### AIM OF THE EXERCISE
Convert everything in the records from the line containing "Task: Click the checked" down to the line containing "Action: (92, 147)" into a Markdown table with the columns Row and Line, giving each line its own numbered row and leaving out blank lines.

■ ■ ■ ■

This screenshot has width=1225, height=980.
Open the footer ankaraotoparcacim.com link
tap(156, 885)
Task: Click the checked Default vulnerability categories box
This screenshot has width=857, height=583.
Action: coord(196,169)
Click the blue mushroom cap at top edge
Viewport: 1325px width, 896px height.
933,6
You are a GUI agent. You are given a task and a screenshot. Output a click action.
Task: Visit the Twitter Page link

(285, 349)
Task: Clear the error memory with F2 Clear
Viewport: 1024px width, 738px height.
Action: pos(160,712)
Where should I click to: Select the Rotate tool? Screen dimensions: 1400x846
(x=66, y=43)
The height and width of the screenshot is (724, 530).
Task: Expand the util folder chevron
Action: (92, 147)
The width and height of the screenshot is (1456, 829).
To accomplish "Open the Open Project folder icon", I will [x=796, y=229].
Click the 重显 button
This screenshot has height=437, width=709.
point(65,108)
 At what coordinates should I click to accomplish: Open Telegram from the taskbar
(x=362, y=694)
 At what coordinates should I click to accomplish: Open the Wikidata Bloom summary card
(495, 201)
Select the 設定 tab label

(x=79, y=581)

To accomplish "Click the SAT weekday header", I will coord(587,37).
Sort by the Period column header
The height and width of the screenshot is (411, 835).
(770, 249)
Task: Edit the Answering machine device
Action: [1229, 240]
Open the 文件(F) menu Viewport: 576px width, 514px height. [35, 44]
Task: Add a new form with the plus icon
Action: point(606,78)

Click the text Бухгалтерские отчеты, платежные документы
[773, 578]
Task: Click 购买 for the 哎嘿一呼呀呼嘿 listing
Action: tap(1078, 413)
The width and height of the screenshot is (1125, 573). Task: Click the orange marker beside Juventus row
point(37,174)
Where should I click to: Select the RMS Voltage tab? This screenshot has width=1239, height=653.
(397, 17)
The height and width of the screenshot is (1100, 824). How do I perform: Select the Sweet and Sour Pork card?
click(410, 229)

■ ■ ■ ■

### WRITTEN ANSWER
| Row | Line |
|---|---|
| 1 | Task: Click the checked Default vulnerability categories box |
| 2 | This screenshot has width=857, height=583. |
| 3 | Action: coord(196,169) |
| 4 | Click the blue mushroom cap at top edge |
| 5 | Viewport: 1325px width, 896px height. |
| 6 | 933,6 |
| 7 | You are a GUI agent. You are given a task and a screenshot. Output a click action. |
| 8 | Task: Visit the Twitter Page link |
| 9 | (285, 349) |
| 10 | Task: Clear the error memory with F2 Clear |
| 11 | Viewport: 1024px width, 738px height. |
| 12 | Action: pos(160,712) |
| 13 | Where should I click to: Select the Rotate tool? Screen dimensions: 1400x846 |
| 14 | (x=66, y=43) |
| 15 | The height and width of the screenshot is (724, 530). |
| 16 | Task: Expand the util folder chevron |
| 17 | Action: (92, 147) |